Who: IAB Europe, the Brussels-based trade association representing the European digital marketing and advertising ecosystem, along with partner organisations Particular Audience, Nielsen, and AUDIENCES, and speakers from Nectar 360, Vantage, Nestle USA, Women in Retail Media, Koddi, The Warehouse Group, IAB UK, bol.com, Criteo, and Goodway Group.

What: IAB Europe hosted four main sessions during Cannes Lions 2026 - an AI and commerce media breakfast, a CTV leaders breakfast, a macro-economic presentation on platform power in European advertising, and a closing retail media discussion aboard the Criteo HQ Yacht. The sessions covered AI adoption inconsistency across businesses, the current state of CTV measurement framework adoption in Europe, and the maturation of retail media from a ROAS-focused channel to a broader full-funnel one.

When: The sessions took place between June 22 and June 26, 2026, during the Cannes Lions International Festival of Creativity. IAB Europe published its debrief on June 26, 2026.

Where: Cannes, France, specifically on the Croisette and at various festival venues including a VIA Netherlands Clipper, the Criteo HQ Yacht, and the Campaign House.
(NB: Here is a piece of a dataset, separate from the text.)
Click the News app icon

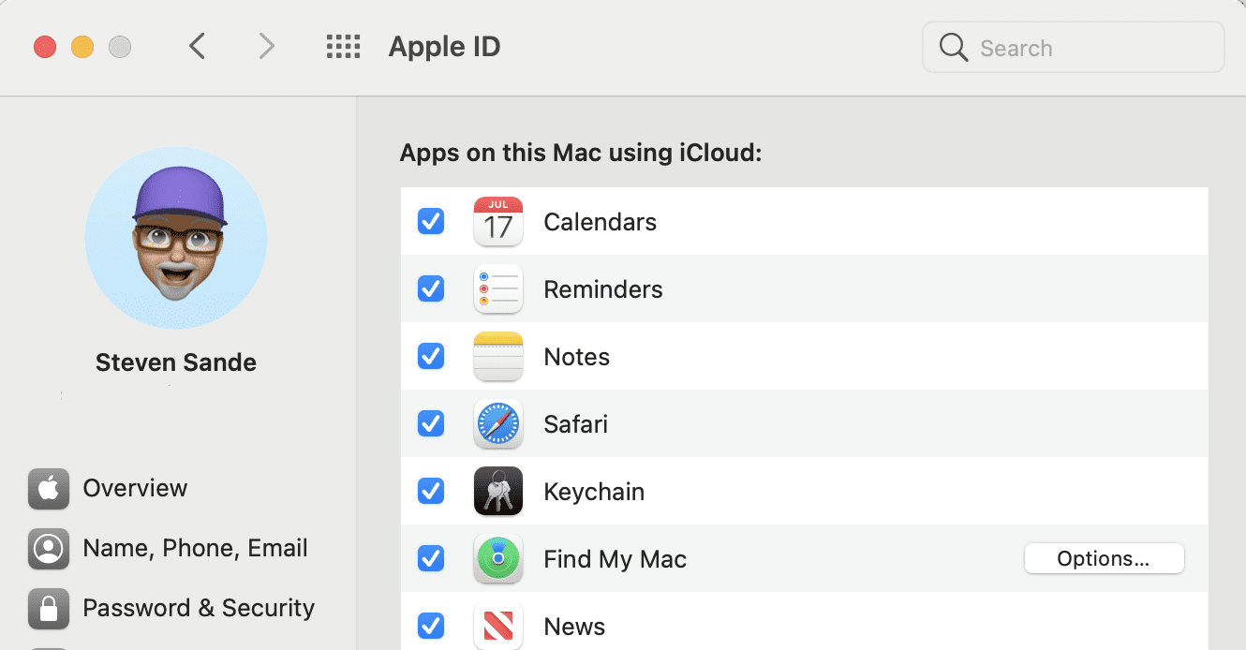497,626
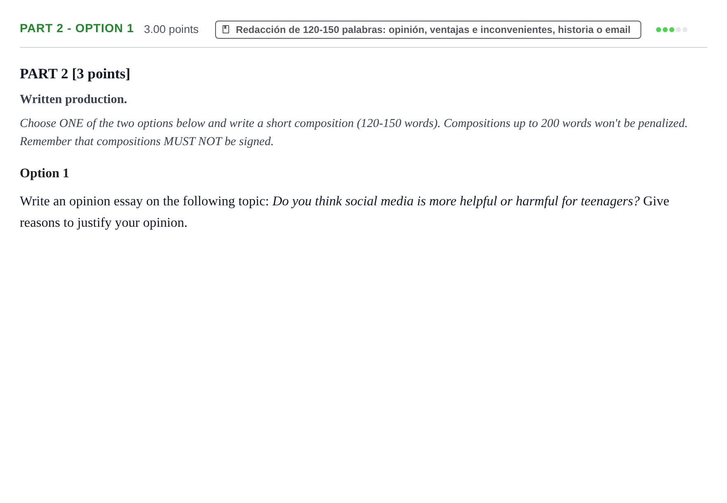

Why: Cannes Lions is the advertising industry's principal annual gathering for senior marketing and media decision-makers, making it the highest-concentration moment for IAB Europe to advance conversations on CTV measurement adoption, retail media standardisation, and AI's practical role in commerce - all areas where the organisation has active working groups and published frameworks that require industry buy-in to become operational.